*** EXTRAIT DU TEXTE ***

À la recherche de l’équilibre

Au-delà de ces images percutantes, lorsque l’épuisement est abordé, il importe de distinguer le stress chronique du stress en tant que tel, indispensable puisqu’il met à notre disposition l’énergie nécessaire pour relever des défis, travailler, apprendre… ou simplement nous lever le matin! Pendant des décennies, les chercheurs qui s’intéressaient au stress se sont inspirés du concept de l’allostasie pour expliquer comment tout organisme vivant cherche à conserver son équilibre malgré les demandes d’adaptation constantes de son milieu : en anticipant les besoins éventuels, le cerveau sécrète des hormones du stress, alertant le corps et lui permettant de réagir à la menace. Une fois la situation d’adaptation passée, la production de ces hormones cesse et le métabolisme revient à la normale.

***

* OBJECTIF VISÉ *
Renvoyez mot pour mot le passage de l'extrait sur le stress qui va de « À la recherche » jusqu'à « à la normale. » inclus.

*** ENTRÉES RÉPERTORIÉES ***

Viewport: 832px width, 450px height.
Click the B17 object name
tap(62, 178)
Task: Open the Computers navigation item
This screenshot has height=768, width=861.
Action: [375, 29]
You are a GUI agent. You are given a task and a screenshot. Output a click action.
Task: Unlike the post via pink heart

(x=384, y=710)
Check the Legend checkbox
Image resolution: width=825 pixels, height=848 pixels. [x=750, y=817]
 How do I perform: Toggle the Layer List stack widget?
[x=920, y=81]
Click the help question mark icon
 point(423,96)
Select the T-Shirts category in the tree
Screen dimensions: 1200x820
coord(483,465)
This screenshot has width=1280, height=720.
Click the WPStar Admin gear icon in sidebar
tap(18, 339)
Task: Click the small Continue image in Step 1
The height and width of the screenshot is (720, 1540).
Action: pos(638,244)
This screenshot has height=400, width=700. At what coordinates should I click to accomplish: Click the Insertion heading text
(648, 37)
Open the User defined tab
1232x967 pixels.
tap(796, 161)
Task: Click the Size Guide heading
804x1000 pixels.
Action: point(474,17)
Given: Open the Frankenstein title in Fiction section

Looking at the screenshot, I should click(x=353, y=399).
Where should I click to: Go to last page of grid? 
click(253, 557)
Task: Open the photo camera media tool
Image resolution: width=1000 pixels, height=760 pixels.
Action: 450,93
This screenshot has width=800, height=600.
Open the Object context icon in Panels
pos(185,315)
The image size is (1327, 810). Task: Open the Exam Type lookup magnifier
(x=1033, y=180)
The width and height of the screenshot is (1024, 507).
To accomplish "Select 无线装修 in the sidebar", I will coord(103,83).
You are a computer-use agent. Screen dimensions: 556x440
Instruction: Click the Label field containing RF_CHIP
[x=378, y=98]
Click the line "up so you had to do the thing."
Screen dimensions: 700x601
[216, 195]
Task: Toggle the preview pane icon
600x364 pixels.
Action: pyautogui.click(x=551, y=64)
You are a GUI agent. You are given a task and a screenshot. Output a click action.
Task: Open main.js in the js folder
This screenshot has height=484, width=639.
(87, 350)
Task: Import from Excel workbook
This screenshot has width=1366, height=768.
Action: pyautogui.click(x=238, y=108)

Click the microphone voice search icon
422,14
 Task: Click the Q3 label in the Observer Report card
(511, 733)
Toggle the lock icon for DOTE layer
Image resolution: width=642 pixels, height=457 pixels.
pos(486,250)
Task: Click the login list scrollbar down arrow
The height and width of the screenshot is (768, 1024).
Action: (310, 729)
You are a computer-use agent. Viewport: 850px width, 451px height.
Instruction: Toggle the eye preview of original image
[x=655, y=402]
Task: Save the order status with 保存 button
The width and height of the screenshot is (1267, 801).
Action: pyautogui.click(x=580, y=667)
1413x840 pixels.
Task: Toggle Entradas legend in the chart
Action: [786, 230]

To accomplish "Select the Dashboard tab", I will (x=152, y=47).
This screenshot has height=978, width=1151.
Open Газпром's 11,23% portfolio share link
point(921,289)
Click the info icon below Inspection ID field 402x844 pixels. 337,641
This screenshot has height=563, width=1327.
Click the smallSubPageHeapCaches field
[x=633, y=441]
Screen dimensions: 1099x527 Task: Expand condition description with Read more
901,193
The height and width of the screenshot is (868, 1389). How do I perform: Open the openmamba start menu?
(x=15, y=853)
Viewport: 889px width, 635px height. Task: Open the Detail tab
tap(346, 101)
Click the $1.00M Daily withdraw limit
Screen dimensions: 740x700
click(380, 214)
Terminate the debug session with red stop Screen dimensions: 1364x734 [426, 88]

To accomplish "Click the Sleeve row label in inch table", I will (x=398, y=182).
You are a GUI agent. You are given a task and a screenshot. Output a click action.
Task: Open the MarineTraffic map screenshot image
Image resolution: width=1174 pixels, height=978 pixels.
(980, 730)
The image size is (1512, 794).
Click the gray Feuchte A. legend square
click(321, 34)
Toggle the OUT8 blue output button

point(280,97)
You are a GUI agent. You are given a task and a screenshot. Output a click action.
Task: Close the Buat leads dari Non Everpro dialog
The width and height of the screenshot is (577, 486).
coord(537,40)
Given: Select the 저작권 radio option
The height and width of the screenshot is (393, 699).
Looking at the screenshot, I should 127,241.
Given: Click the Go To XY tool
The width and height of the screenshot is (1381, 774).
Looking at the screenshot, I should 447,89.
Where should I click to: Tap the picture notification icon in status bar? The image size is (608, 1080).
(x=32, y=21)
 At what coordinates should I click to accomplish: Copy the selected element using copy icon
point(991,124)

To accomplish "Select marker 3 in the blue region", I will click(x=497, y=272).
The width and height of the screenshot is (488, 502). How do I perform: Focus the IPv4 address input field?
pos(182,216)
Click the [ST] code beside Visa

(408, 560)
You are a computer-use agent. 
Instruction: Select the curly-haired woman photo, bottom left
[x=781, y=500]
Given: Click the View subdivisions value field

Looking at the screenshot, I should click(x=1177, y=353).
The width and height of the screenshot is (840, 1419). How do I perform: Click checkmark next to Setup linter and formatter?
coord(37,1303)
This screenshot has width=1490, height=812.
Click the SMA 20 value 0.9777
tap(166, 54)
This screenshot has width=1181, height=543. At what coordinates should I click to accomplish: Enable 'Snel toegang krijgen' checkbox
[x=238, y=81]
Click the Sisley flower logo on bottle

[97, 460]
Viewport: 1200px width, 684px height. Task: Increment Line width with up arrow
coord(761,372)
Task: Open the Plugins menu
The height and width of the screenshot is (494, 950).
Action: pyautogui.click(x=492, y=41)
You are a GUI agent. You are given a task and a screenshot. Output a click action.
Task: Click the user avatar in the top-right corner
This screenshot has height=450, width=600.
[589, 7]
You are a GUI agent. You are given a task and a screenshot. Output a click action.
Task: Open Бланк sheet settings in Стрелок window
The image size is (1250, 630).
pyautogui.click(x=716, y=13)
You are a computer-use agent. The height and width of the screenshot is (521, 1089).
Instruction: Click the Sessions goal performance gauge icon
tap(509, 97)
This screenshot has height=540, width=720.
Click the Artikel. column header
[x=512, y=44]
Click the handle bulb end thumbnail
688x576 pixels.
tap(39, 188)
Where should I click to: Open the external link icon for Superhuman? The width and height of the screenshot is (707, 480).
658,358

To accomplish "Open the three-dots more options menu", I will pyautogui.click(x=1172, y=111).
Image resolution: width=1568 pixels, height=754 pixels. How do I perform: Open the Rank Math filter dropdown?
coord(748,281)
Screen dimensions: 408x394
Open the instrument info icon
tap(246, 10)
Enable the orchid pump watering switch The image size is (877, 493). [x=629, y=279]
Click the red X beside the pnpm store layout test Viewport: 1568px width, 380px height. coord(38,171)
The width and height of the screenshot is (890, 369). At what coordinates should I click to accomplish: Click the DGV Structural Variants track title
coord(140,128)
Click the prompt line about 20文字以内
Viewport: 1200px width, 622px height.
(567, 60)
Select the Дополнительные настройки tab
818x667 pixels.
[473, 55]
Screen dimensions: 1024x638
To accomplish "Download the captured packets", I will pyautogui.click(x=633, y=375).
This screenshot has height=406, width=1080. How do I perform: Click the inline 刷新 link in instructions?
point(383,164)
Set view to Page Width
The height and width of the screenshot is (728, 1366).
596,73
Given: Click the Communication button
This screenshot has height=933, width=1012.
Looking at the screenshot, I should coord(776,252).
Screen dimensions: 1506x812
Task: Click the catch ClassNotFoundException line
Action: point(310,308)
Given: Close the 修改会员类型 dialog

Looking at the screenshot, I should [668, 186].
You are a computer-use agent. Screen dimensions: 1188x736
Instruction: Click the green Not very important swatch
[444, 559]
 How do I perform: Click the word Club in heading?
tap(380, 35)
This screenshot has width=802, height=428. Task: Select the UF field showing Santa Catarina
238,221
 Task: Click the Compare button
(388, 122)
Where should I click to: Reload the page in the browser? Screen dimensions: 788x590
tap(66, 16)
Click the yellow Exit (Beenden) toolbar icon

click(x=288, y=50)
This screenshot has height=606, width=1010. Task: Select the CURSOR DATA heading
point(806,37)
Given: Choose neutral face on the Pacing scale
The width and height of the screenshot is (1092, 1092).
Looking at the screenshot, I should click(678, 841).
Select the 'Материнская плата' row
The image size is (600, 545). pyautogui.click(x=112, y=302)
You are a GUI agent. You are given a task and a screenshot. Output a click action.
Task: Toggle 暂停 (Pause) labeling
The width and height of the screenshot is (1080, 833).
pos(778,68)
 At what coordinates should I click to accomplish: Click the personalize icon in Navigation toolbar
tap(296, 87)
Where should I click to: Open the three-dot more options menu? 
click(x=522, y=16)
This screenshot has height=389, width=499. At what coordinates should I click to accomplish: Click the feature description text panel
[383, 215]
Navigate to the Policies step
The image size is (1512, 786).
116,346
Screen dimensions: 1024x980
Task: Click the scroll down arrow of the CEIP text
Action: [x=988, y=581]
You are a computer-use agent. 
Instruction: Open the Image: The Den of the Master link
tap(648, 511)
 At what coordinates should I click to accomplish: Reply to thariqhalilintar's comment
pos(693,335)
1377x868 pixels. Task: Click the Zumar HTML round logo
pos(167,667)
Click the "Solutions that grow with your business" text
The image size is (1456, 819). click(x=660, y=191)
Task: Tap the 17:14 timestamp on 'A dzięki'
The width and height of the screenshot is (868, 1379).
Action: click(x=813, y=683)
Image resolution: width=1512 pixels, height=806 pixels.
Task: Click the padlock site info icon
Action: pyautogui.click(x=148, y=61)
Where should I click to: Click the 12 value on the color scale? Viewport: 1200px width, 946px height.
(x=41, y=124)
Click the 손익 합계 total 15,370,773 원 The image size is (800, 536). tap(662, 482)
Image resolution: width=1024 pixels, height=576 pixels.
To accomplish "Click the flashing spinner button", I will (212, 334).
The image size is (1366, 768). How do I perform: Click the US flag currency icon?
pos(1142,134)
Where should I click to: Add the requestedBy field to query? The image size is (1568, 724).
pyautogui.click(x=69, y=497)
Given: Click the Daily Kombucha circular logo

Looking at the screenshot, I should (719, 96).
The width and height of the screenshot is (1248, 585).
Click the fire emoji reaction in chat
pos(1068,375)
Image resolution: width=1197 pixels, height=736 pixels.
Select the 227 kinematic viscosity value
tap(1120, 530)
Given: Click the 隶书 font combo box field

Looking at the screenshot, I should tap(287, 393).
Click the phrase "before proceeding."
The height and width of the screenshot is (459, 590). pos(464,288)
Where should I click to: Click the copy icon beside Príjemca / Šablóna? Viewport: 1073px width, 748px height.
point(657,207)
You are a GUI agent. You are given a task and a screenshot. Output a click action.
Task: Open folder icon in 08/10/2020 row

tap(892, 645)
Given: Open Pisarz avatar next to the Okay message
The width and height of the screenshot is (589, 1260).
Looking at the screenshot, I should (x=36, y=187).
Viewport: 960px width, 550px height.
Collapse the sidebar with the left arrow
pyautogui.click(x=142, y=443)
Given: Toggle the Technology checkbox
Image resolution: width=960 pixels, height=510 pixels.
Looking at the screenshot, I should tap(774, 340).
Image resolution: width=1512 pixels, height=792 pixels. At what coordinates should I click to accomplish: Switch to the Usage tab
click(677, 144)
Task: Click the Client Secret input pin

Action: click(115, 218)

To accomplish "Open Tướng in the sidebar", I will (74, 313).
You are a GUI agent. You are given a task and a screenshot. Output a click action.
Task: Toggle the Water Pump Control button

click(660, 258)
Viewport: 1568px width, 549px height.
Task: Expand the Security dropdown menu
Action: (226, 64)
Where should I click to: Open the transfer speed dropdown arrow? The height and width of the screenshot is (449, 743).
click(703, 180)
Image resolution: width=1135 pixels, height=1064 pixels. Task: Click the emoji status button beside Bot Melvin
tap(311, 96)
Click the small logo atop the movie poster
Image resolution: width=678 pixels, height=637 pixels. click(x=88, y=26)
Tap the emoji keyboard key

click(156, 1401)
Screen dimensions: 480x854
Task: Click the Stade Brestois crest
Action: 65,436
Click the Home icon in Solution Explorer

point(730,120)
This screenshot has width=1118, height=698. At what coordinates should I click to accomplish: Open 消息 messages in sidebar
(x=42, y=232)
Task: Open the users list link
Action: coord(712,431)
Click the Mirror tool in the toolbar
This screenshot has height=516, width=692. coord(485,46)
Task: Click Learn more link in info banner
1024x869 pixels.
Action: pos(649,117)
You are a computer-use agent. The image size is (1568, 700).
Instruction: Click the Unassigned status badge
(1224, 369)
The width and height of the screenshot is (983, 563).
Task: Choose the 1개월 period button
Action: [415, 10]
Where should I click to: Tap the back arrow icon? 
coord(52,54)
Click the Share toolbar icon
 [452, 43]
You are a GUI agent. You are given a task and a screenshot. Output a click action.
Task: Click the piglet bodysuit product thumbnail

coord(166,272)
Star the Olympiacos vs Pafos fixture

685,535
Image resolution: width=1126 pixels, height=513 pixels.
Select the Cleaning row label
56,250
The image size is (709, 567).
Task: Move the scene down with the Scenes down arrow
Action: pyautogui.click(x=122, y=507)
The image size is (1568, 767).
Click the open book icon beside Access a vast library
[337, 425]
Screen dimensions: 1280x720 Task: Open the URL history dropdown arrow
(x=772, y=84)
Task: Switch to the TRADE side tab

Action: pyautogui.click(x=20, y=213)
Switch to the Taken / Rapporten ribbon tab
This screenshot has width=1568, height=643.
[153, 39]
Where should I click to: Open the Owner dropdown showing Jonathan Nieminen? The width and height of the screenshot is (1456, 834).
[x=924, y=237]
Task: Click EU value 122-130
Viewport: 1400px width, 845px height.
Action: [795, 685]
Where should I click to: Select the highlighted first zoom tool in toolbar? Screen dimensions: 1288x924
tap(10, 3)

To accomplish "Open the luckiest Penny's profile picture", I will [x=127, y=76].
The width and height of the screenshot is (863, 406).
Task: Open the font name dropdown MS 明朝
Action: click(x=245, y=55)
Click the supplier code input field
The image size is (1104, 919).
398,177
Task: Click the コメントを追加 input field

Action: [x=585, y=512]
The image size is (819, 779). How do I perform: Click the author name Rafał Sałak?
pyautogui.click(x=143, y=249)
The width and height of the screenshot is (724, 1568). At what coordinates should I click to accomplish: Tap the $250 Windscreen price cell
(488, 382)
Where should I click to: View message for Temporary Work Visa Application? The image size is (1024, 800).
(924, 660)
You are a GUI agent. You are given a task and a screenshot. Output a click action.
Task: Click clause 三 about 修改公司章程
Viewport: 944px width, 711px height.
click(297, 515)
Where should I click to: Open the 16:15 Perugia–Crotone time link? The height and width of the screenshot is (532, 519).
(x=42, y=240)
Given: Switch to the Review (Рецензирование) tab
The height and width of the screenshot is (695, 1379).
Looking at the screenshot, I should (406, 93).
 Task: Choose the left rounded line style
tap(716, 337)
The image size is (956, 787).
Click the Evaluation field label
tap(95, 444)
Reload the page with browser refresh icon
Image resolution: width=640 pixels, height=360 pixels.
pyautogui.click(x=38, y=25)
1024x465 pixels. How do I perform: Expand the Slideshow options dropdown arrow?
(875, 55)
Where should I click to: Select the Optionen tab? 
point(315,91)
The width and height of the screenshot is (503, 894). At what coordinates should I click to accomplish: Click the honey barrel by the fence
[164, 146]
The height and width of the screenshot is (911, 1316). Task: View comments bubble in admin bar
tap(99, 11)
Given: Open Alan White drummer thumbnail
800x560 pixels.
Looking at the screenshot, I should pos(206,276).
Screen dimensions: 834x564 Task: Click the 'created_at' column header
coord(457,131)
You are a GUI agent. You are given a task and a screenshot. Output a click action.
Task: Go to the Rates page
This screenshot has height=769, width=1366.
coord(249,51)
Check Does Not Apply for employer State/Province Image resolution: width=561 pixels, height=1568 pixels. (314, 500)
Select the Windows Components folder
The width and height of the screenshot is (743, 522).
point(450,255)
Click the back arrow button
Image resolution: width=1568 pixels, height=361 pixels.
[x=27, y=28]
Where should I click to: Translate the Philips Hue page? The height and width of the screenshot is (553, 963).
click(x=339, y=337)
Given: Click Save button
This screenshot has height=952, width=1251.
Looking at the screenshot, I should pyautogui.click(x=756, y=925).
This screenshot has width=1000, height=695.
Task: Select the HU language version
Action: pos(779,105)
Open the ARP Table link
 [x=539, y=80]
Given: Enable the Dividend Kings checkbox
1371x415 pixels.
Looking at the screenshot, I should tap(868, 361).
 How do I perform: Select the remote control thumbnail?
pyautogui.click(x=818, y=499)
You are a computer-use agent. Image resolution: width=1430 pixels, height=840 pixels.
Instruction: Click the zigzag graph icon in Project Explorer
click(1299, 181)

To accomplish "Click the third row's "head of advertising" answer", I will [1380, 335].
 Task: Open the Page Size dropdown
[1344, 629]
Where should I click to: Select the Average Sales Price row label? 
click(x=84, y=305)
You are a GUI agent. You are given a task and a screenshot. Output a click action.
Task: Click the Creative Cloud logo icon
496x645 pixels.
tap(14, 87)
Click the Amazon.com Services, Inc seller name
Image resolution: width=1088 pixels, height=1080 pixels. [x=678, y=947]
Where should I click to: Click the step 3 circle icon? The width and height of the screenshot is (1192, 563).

***

* ESPACE RÉPONSE *
À la recherche de l’équilibre

Au-delà de ces images percutantes, lorsque l’épuisement est abordé, il importe de distinguer le stress chronique du stress en tant que tel, indispensable puisqu’il met à notre disposition l’énergie nécessaire pour relever des défis, travailler, apprendre… ou simplement nous lever le matin! Pendant des décennies, les chercheurs qui s’intéressaient au stress se sont inspirés du concept de l’allostasie pour expliquer comment tout organisme vivant cherche à conserver son équilibre malgré les demandes d’adaptation constantes de son milieu : en anticipant les besoins éventuels, le cerveau sécrète des hormones du stress, alertant le corps et lui permettant de réagir à la menace. Une fois la situation d’adaptation passée, la production de ces hormones cesse et le métabolisme revient à la normale.